“As it is with candles, so it was with him: the more light he gave, the less there was of him.” This is how the novelist Charles Johnson imagines Martin Luther King Jr., a man whose self recedes as his commitment to the struggle for justice deepens. At the start of his public life, King put on a mask when he entered the spotlight; in the years immediately preceding his death, at age thirty-nine, there was nothing left except the mask. King the man was hardly there at all.
In Dreamer, Johnson’s 1998 novel inspired by King’s final months, the civil-rights leader takes a body double who embraces all that is human in a way that King the icon cannot. Where King is earnest, his body double is crude and cynical; where King is stoic and selfless, the other is flagrantly egotistical. Yet the two men so resemble each other that audiences cannot distinguish them: King becomes two men at once, holy and profane.
What Johnson conjured in fiction, Jonathan Eig meticulously documents in his new biography of King. The steadfast moral beacon whose image is now chiseled in stone on the National Mall was actually troubled and all too human. Appreciating the folds of King’s character ought to inspire us to appreciate his leadership more, not less—so Eig would have it.
King liked to do impressions of his colleagues. He liked to tell jokes and to play jokes. In Memphis, just before his assassination, he called his mother and passed the phone to his brother mid-sentence, trying to trick her. (She noticed.) King could be lighthearted, but he was also dragged into melancholy, what today would likely be diagnosed as clinical depression. He was hospitalized for one of these spells when he learned he was awarded the Nobel Prize; he conducted a press conference from the hospital auditorium.
While King famously proclaimed, in his final speech, that God had allowed him to go to the mountaintop and glimpse the promised land, Eig shows that in reality it was his wife Coretta who enabled and guided the great orator’s moral ascent. She was an activist before he was; she was outspoken on Vietnam before he was; she was forever giving him confidence when his spirits wavered. Plus, she was birthing and caring for four children and an extraordinarily busy household on a tight budget. (King donated all of his speaking fees to civil-rights work.) At the civil-rights movement’s height, Coretta traveled frequently to sing at rallies, always checking in to make sure her children made it to their extracurriculars. When King was called away from the founding meeting of the Southern Christian Leadership Conference, Coretta filled in for him.

## DATA LISTING
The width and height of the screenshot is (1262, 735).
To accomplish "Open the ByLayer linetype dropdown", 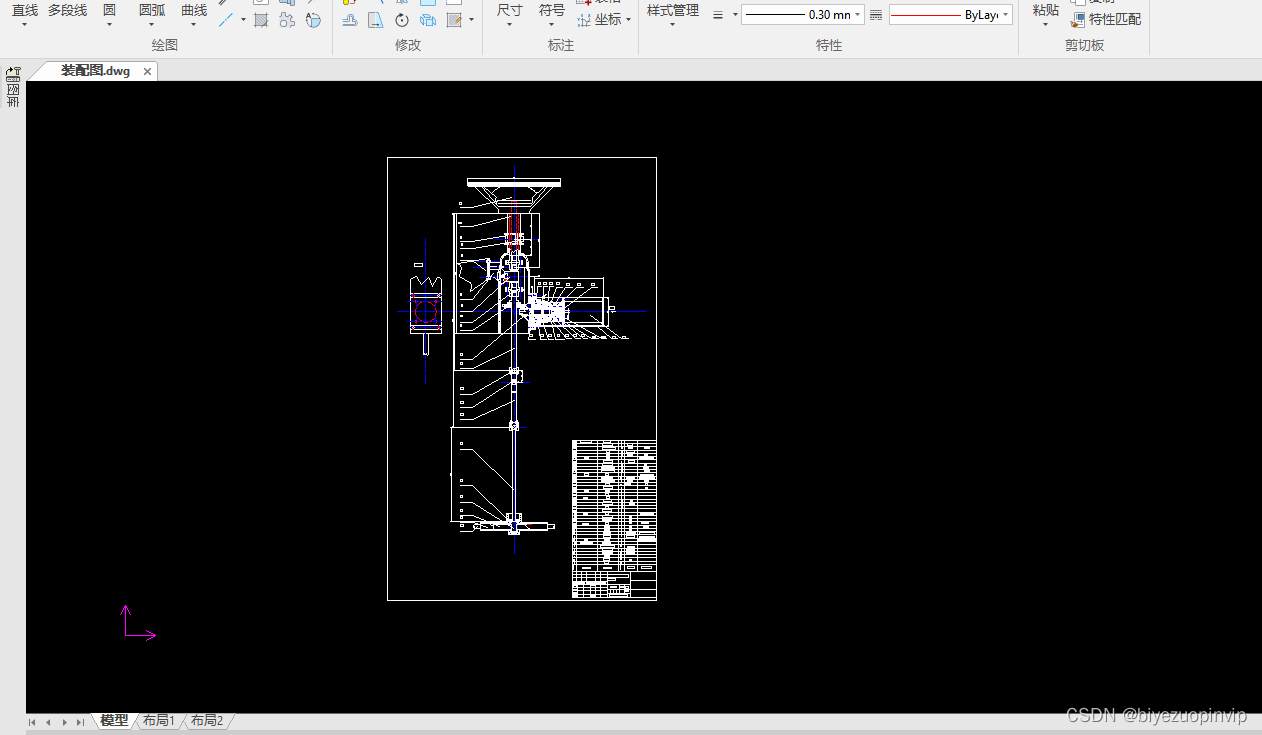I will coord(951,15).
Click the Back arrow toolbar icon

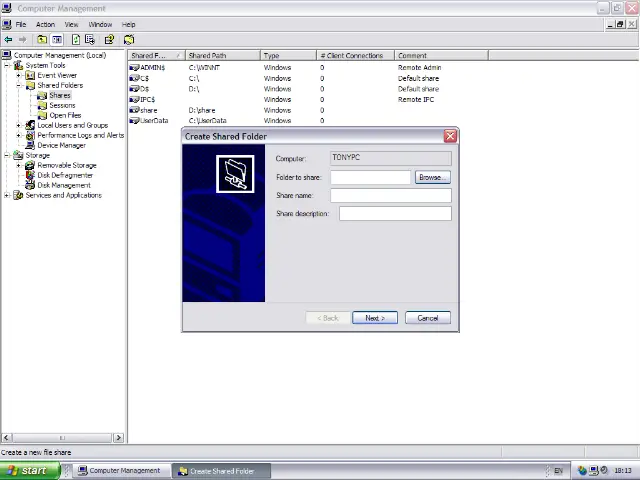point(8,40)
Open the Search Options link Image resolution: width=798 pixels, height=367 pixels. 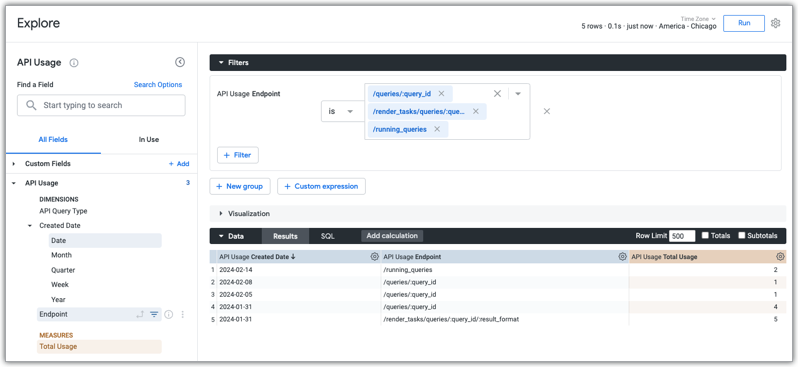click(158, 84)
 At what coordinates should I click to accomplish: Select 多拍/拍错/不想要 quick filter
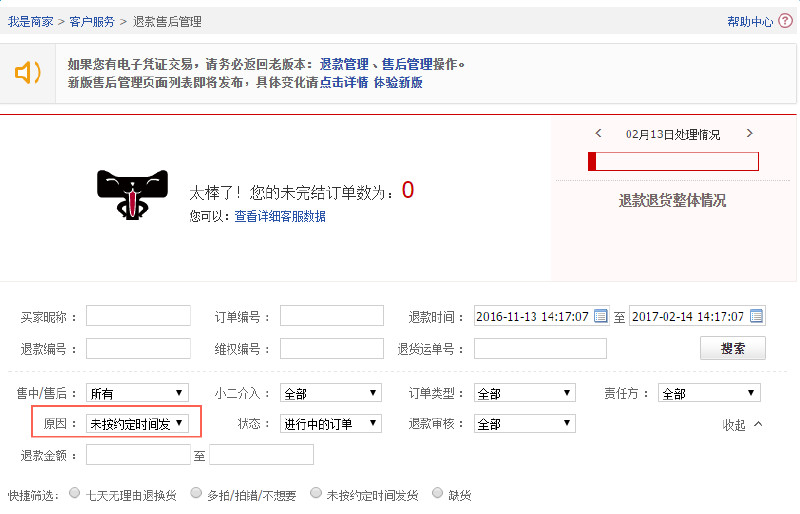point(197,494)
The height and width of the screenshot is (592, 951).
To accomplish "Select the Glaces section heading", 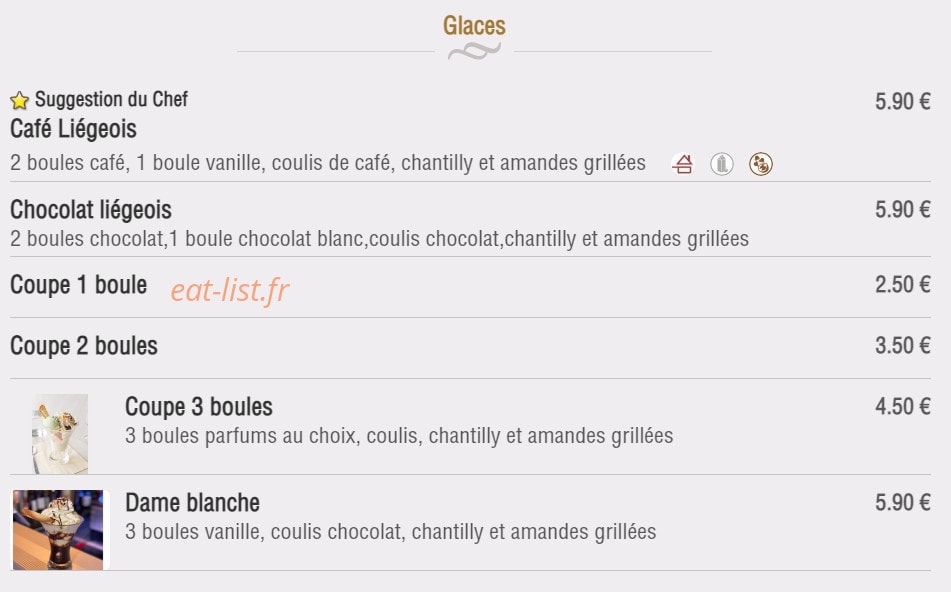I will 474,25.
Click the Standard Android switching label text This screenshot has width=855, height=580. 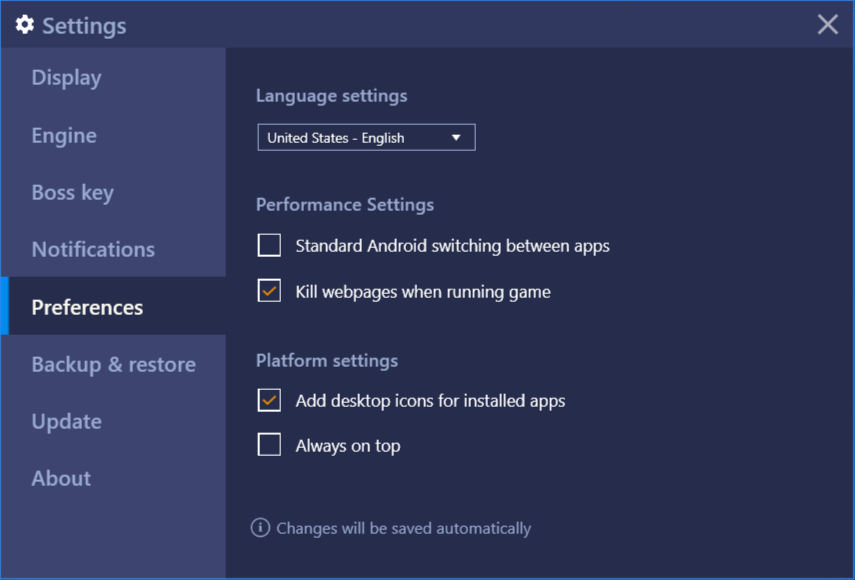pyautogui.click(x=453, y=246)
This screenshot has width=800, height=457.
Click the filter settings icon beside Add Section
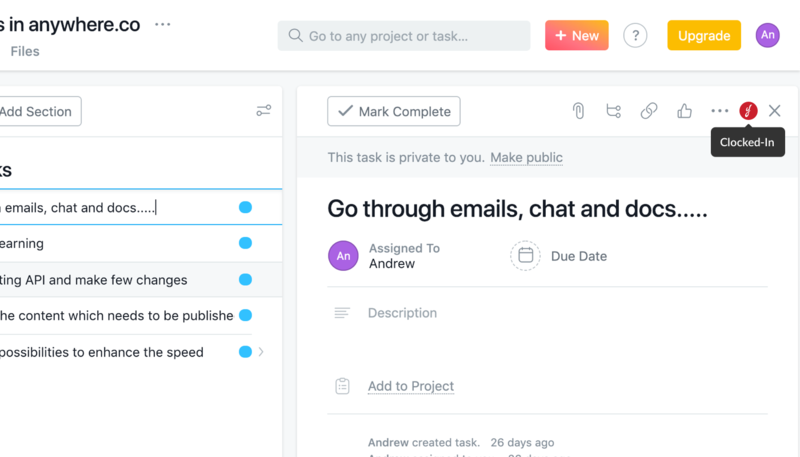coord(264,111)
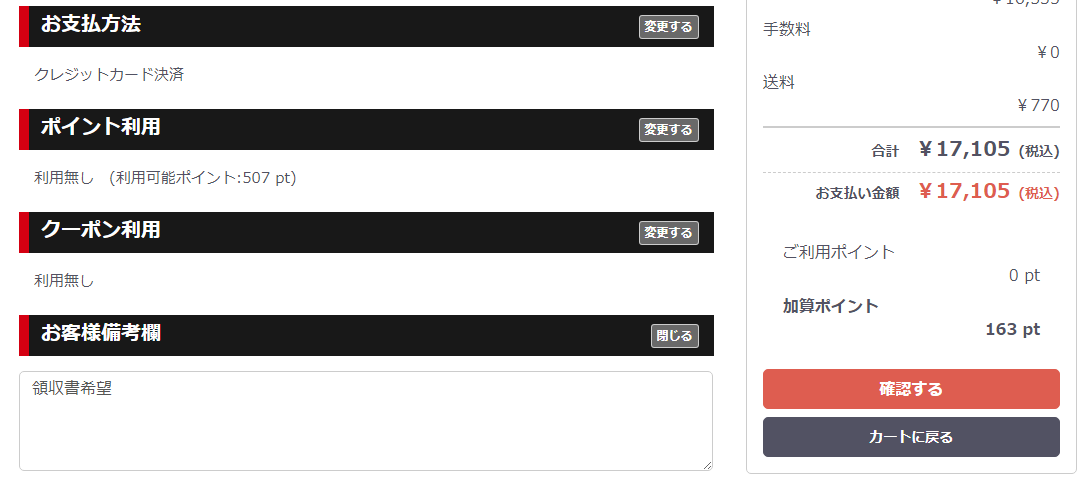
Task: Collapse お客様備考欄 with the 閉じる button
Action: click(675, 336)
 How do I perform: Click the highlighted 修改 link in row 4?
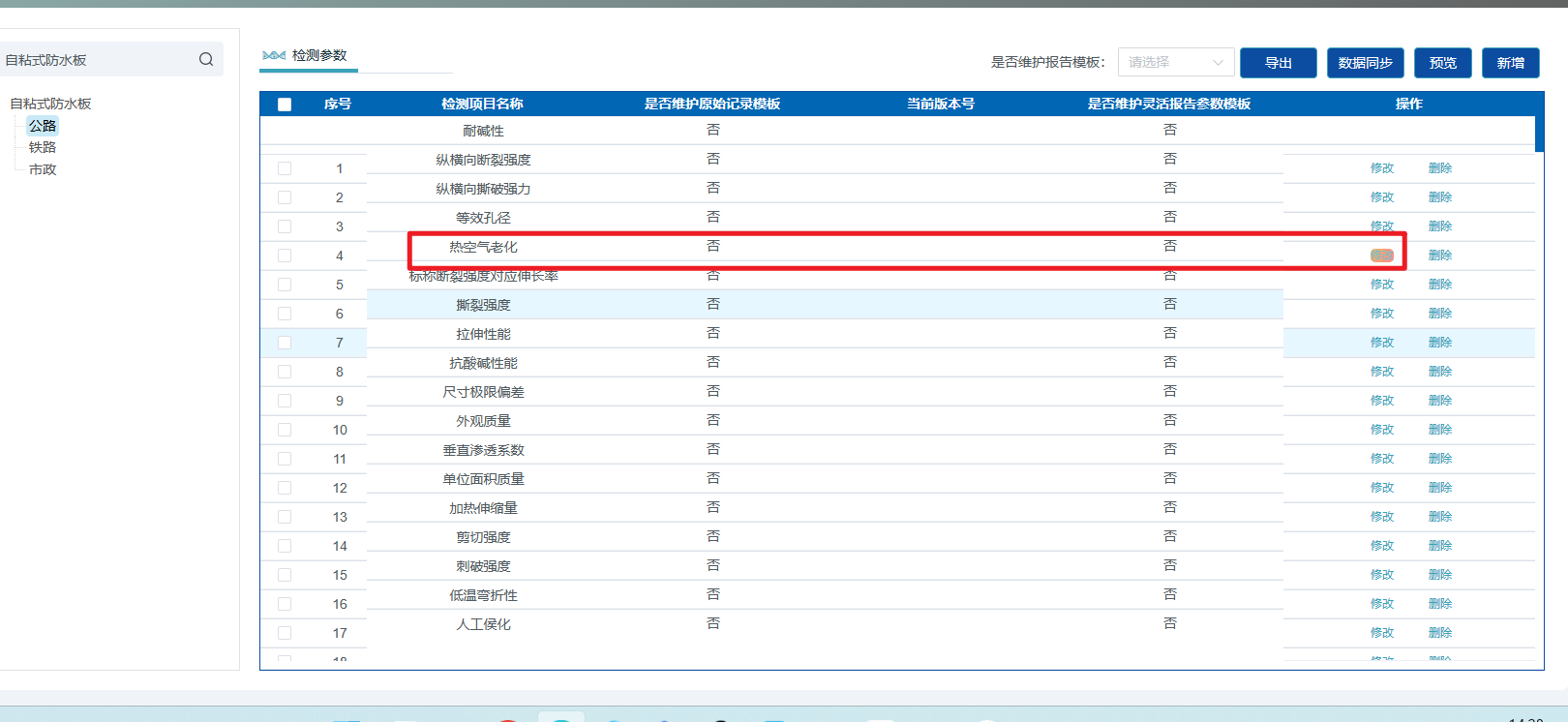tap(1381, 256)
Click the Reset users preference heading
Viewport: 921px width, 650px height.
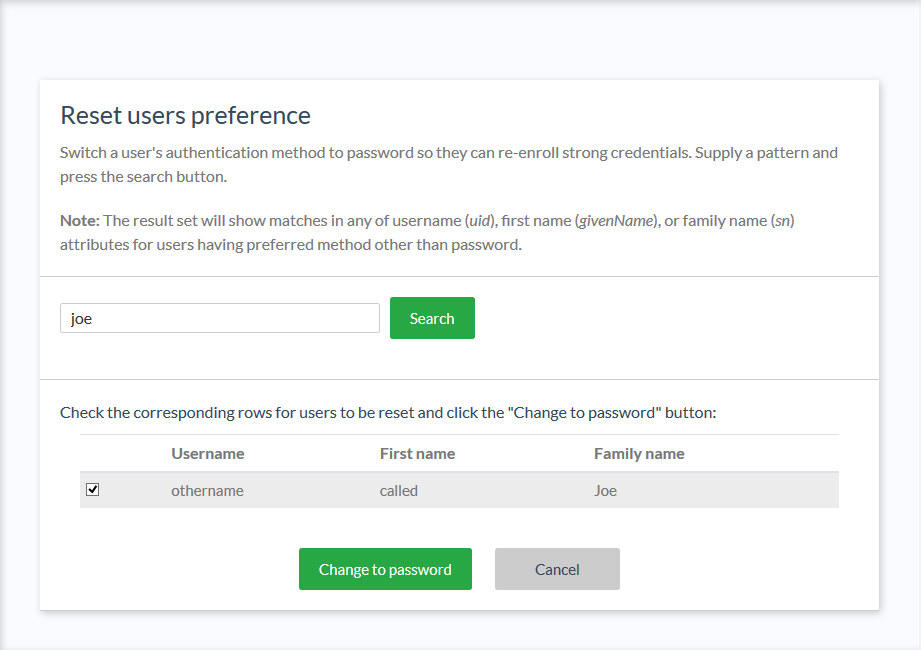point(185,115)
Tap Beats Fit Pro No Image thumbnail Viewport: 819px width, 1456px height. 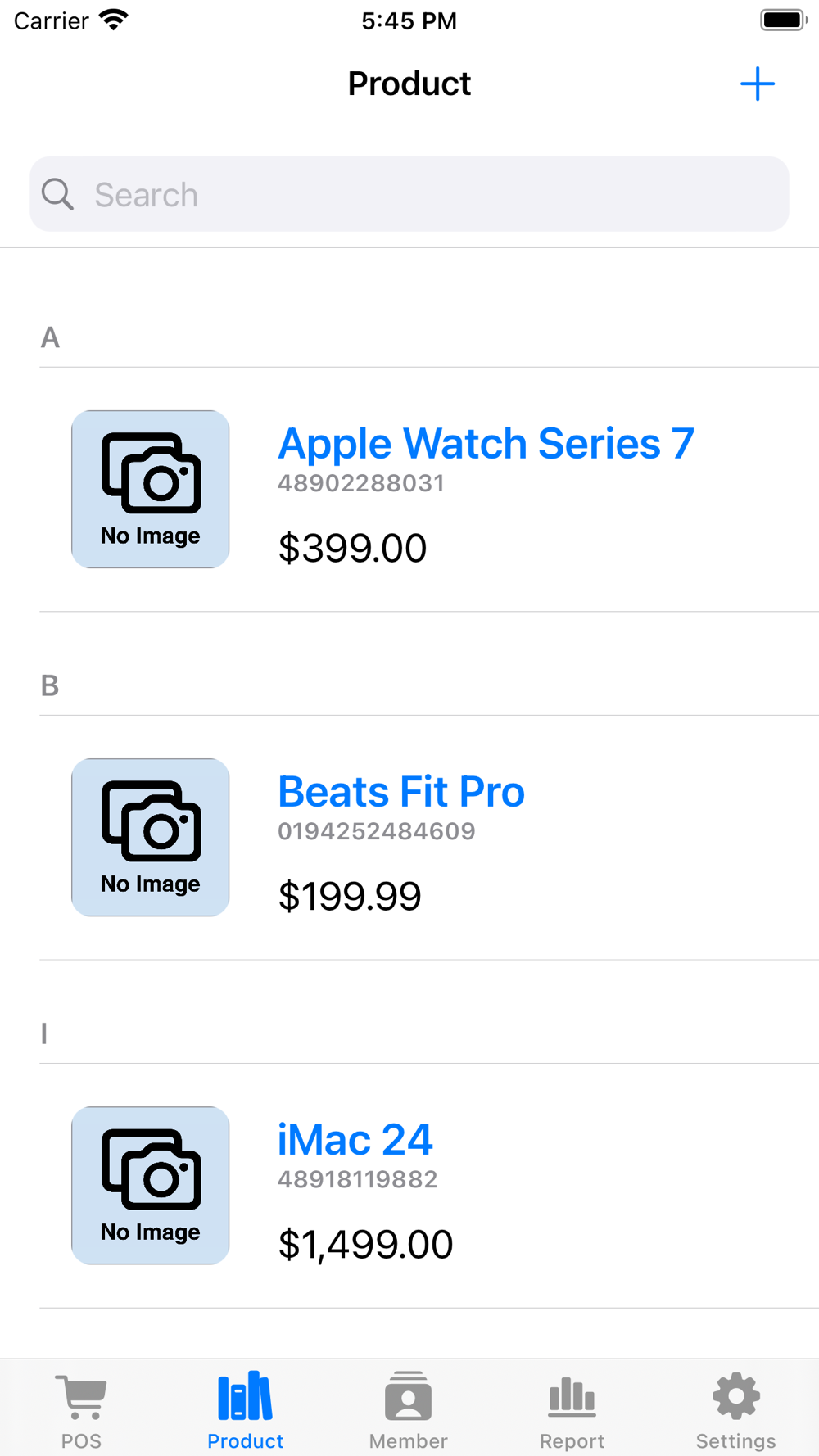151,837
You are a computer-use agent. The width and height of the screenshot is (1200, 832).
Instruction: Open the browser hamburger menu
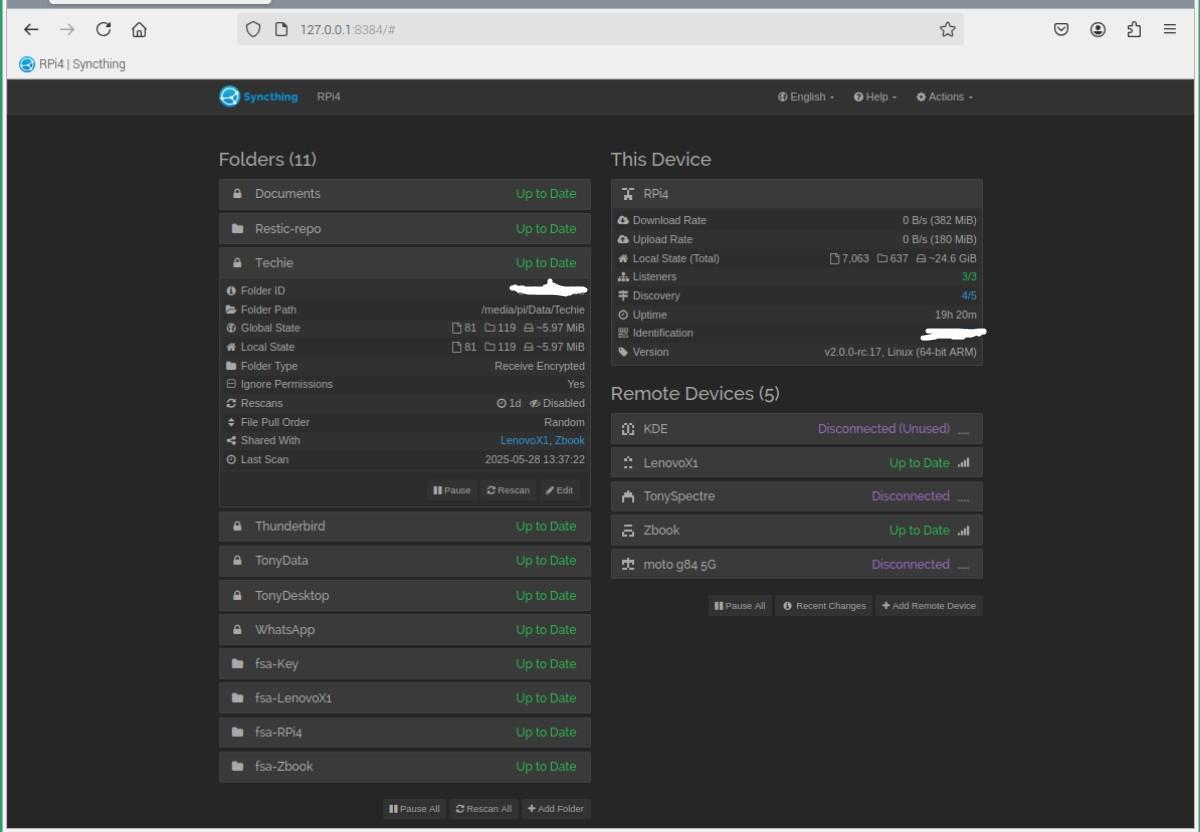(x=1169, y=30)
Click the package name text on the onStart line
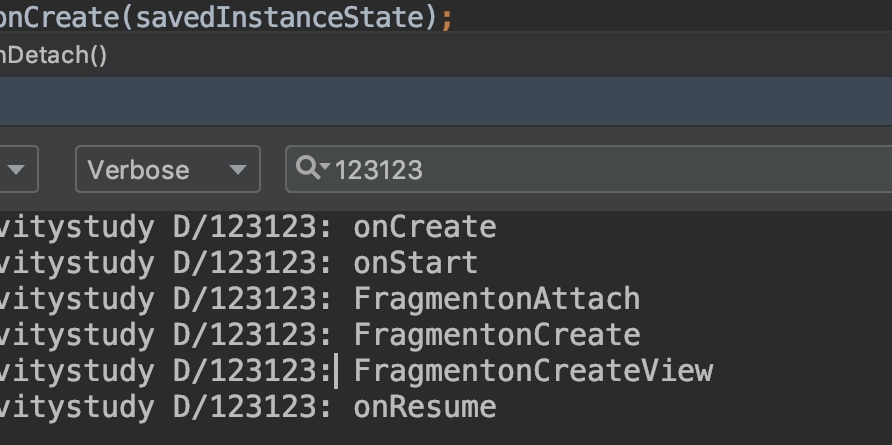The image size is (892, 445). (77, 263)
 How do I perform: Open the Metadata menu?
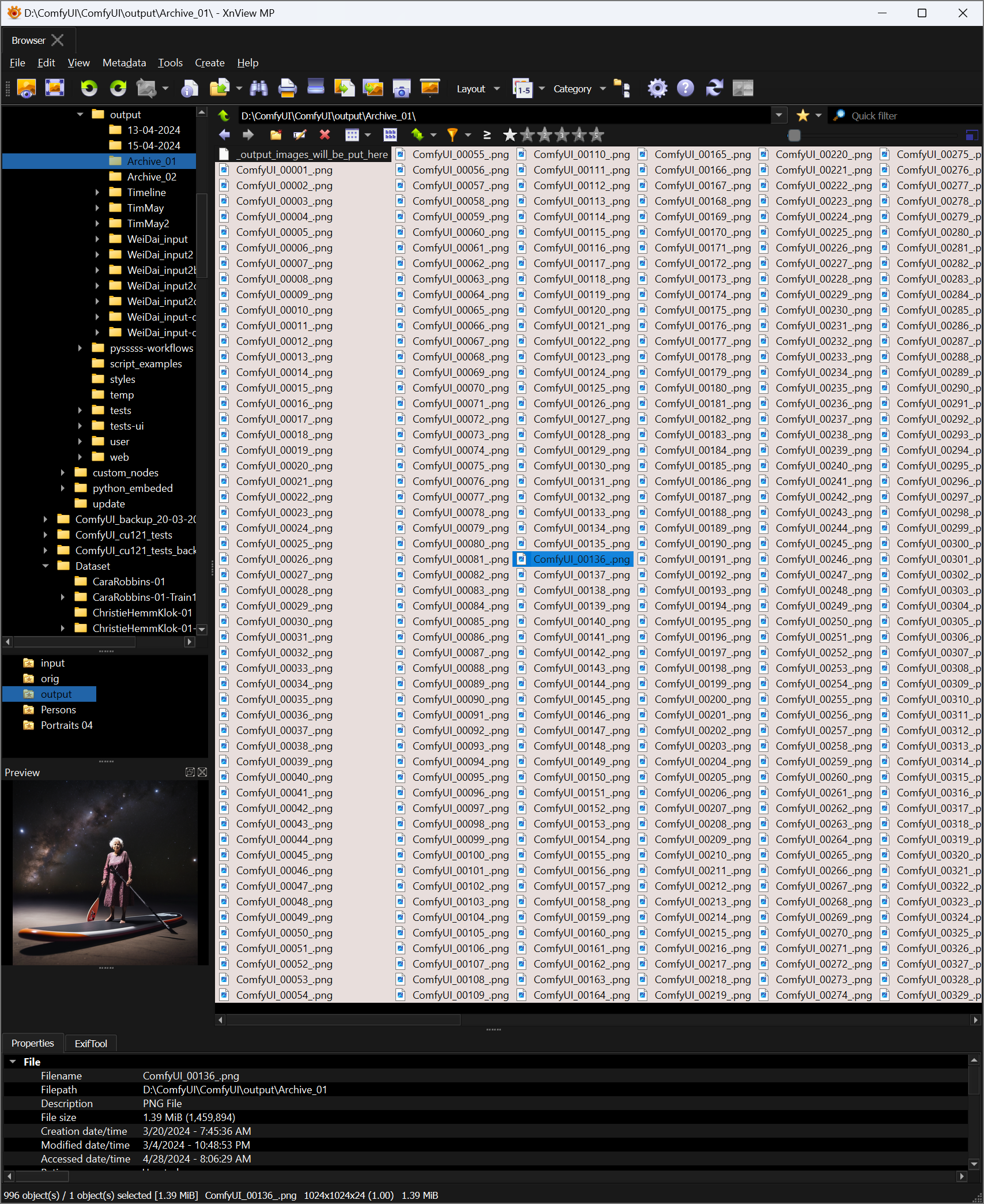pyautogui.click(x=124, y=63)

## TASK 1
List every person the passage on Martin Luther King Jr. refers to by name.
## TASK 2
Extend the passage on Martin Luther King Jr., picking up right after its final sentence.
The rows above are separate material, unrelated to the passage on Martin Luther King Jr.

## REPLY 1
Charles Johnson, Martin Luther King Jr., Jonathan Eig, Coretta

## REPLY 2
As a father, King was engaged and playful—when he was around. He traveled so much that his young son, Martin Luther King III, longed to be a pilot when he grew up so they could travel together. When King was in Atlanta, a typical day included an hour or two in the evening with his family before he was off again, sometimes to a colleague’s home to strategize, sometimes to one of his lovers’ homes. Among his inner circle, King’s adultery was no secret. Coretta found out, too, if not from gossip, then from the tape recording that the FBI sent, though she was reluctant to believe that King was unfaithful.
Using newly released records from the FBI, Eig demonstrates how what started as J. Edgar Hoover’s usual obsession with chasing Communist shadows transformed into an obsession with King’s sex life. How different the media norms were in those days: despite the FBI shopping evidence of King’s adultery to many outlets, including those unsympathetic to King, the story never made it into print. The personal life of political figures was off limits.